» **What this task involves**
Reproduce word for word every line from the one containing "1568x443 pixels. Task: Open" through the end of the listing below; omit the pictures.

**** Record set ****

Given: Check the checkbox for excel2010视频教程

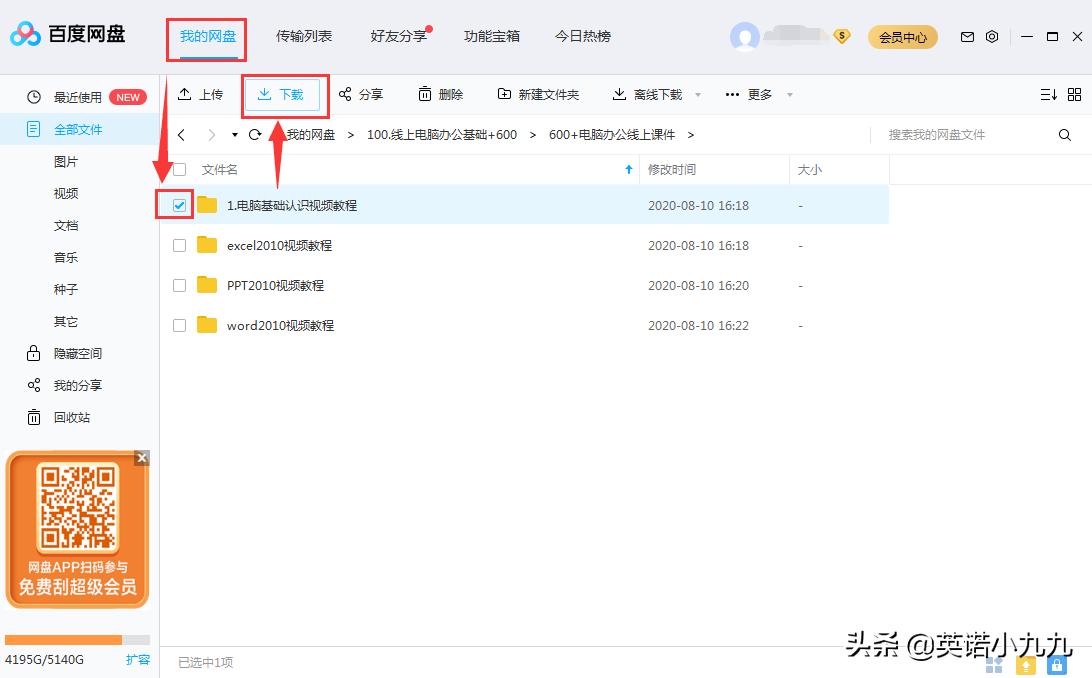Looking at the screenshot, I should point(179,245).
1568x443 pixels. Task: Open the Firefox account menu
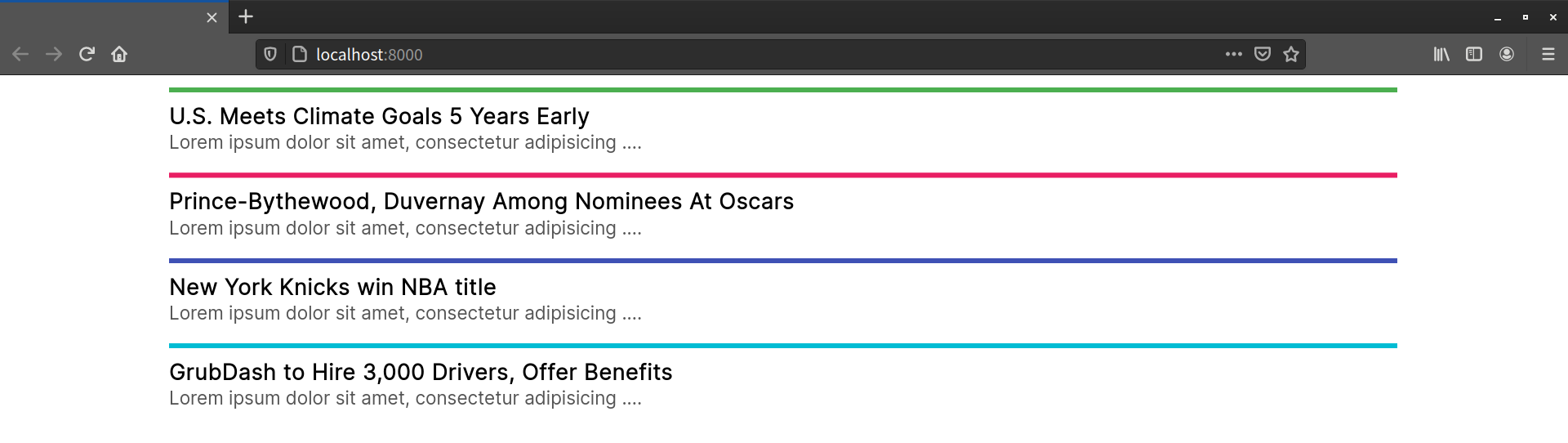1507,54
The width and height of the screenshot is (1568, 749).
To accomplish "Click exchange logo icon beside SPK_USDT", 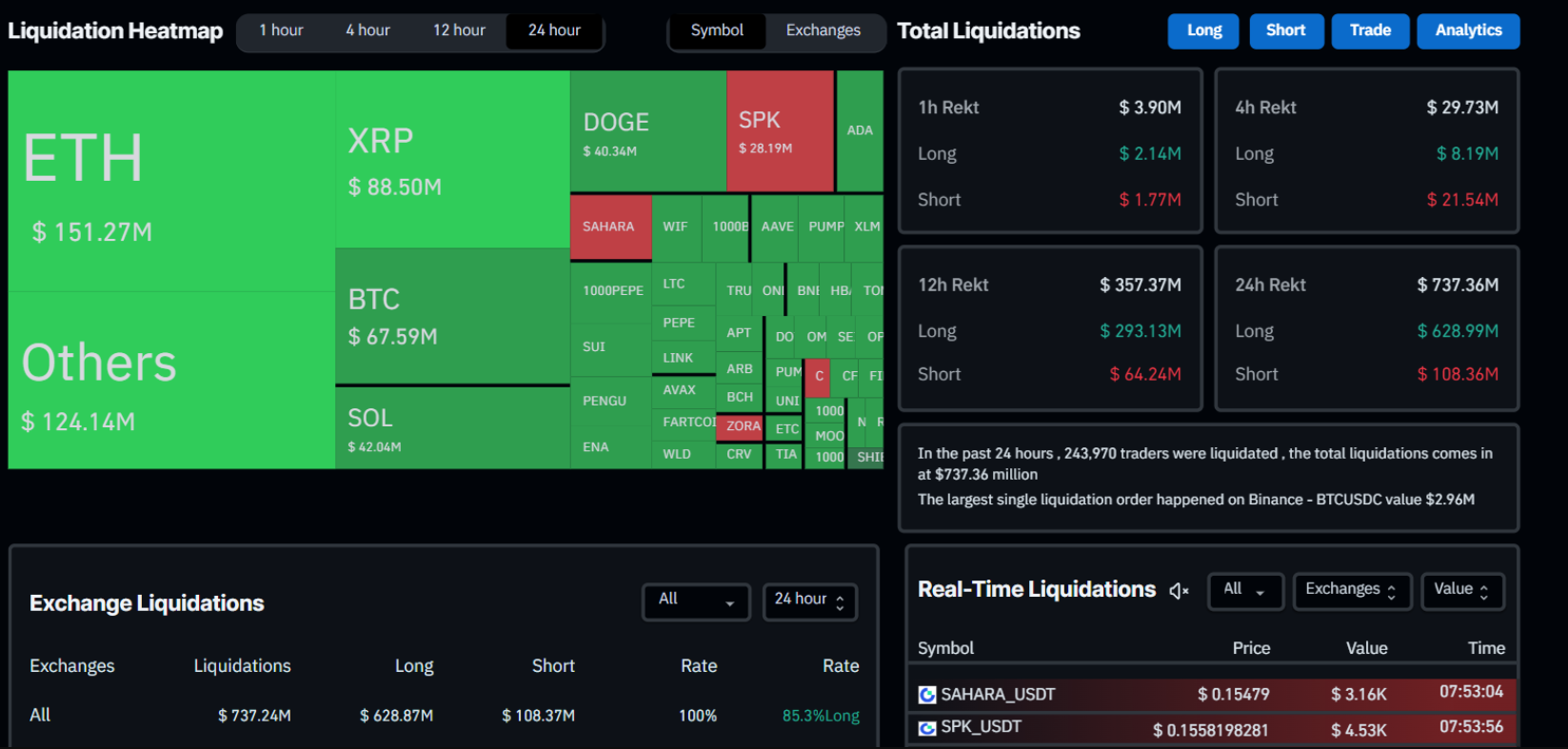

****

» **Response area**
1568x443 pixels. Task: Open the Firefox account menu
1507,54
The width and height of the screenshot is (1568, 749).
To accomplish "Click exchange logo icon beside SPK_USDT", 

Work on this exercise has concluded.